Protein Secondary Structure Prediction using Deep
Neural Network and Particle Swarm Optimization
Algorithm
Angela U. Makolo
Department of Computer Science University of Ibadan, Ibadan, Nigeria
Adetayo Sylvester Ibijola
Department of Computer Science University of Ibadan, Ibadan, Nigeria
ABSTRACT
The use of laboratory techniques such as X-ray Crystallography and Nuclear Magnetic Resonance (NMR) Spectroscopy for protein secondary structure prediction, although effective, are expensive and time-consuming especially when it is to be done in a large scale. Computational techniques are being employed to predict the structures of protein in order to overcome these limitations. Various methods such as HMM, SVM, ANN, etc. have been used for the prediction of the protein secondary structure with different accuracies, weaknesses, and strengths. The current prediction accuracy obtained from these existing tools has been between 60% and 80% over years and research is still ongoing to get better prediction accuracy in the prediction of the secondary structure of proteins. In this work, deep neural network with three (3) hidden layers and particle swarm optimization algorithms are combined to predict the secondary structure of proteins from their primary structures (Amino Acids Sequence). The basic particle swarm optimization algorithm was used in training a deep neural network as implemented using Java programming language with spring boot framework for generating the various APIs. The dataset used was retrieved from the JPred Server 1.2 which contained 1349 training set and 149 test set. The model had a maximum accuracy of 53.18% on epoch 180 due to the early convergence of the model at local minimal.
Keywords
Deep Neural Networks, DNN, Protein Strictures, Particle Swarm Optimization Algorithm, BPSO, Protein Secondary Structure Prediction, Swarm Intelligence.
1.
INTRODUCTION
Proteins perform most biological and chemical functions in a cell which is why they are referred to as the building blocks of a cell [2]. The function of a protein is solely determined by its structure. This is more reason why protein structural bioinformatics is one of the vital research areas in bioinformatics. Predicting the structure of a protein from his primary structures (amino acids) is a challenging area in structural bioinformatics research [8].

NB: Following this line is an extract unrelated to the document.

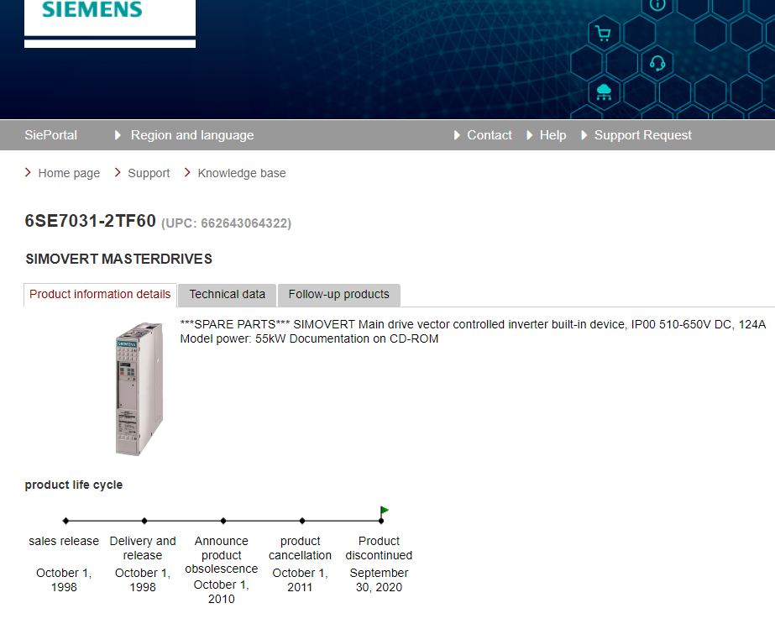
Task: Select the Product information details tab
Action: (100, 295)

There are four hierarchies of protein structures. These are the primary structure, secondary structure, tertiary structure, and the quaternary structure. The primary structure is made up of the sequence of amino acids. This is considered the simplest structure as amino acid residues are linked linearly with the peptide bond (PPMVTPSVGASAGVVA) The sequences of amino acid in a particular protein structure is not arranged randomly but are rather fixed as was discovered first by Frederick Sanger when he successfully sequenced the protein Insulin using the x-ray crystallography [3]. The secondary structures are local conformation of protein structures which are stabilized by hydrogen bond [5]. They are basically made
up of Alpha helices (α-helices), Beta sheets (β-Sheets) and the coils. The Tertiary structure is the 3D structure of the protein. They come in various forms which are generally categorized into Globular or Membrane proteins.

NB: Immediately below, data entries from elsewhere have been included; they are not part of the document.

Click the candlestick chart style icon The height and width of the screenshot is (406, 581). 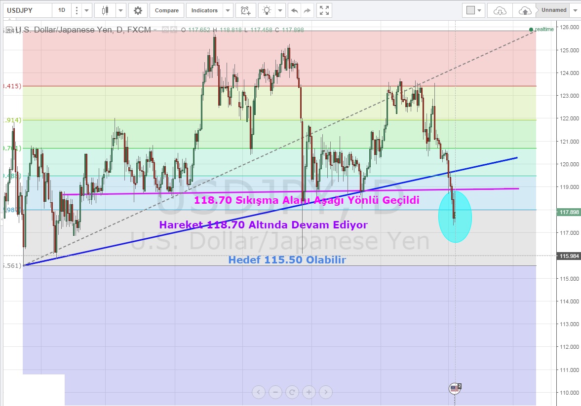click(105, 10)
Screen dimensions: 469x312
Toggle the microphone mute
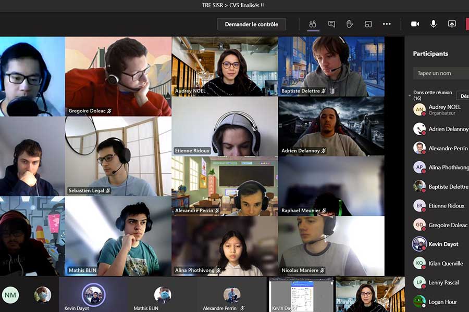[x=433, y=24]
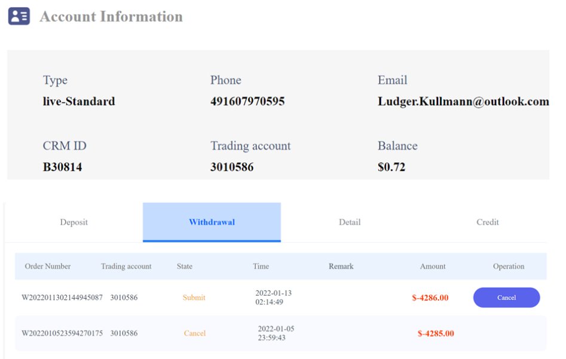Click the orange Submit state label

pyautogui.click(x=194, y=297)
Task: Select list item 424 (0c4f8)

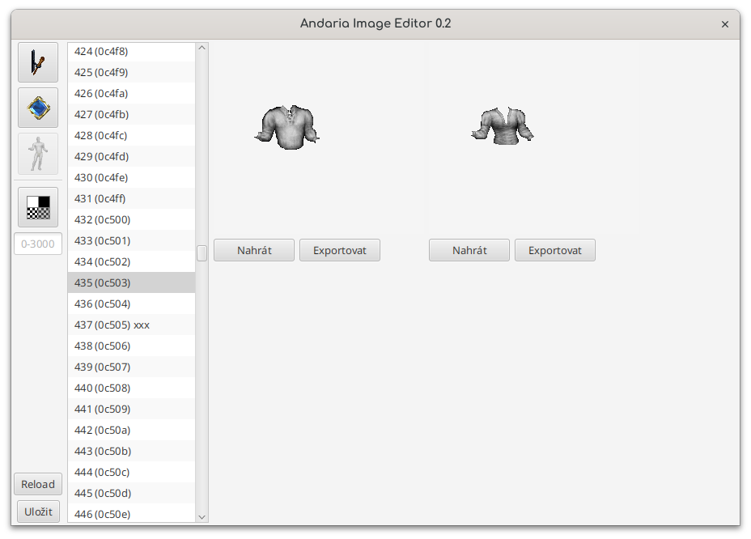Action: click(131, 51)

Particle Swarm Optimization (PSO) algorithm is a computational method that optimizes a function by iteratively trying to improve a candidate solution based on its properties and its environment. This was originally designed by Kennedy and Eberhart in 1995 for studying social behavior [4]. But as study proceeds, it became obvious that the behavior of the algorithm is good for optimization and this algorithm has been applied successfully to wide varieties of search and optimization problems. The PSO algorithm originated from the simulation of a simplified social system of birds flocking, fish schooling and ants swarm. It was observed that for example there is a piece of food in an area and a group of birds in this particular search area are in search of the food. Now, they don’t know where the food is, but they know how far the food is on every movement. The most optimized way to get to this food is to follow the closest bird to the food [7].
ANN is composed of layers that are made up of neurons. Typically, an ANN is composed of the input layer that accepts the features to be trained, the hidden layer and then the output layer that classifies the input. The neurons in each layer are connected to the neurons in the next layer by a set of weights and the output of each layer is calculated with the neurons and the weights that connect them. Thereafter, an activation function is used in moderating the output from every neuron based on the error term from the output layer.
In the case of a deep neural network, there are multiple hidden layers that enhance training. These features are being learned over and over for a better accuracy in the classification. ANN is popularly trained with gradient descent and backward propagation while the error term is calculated with the Mean Squared Error (MSE).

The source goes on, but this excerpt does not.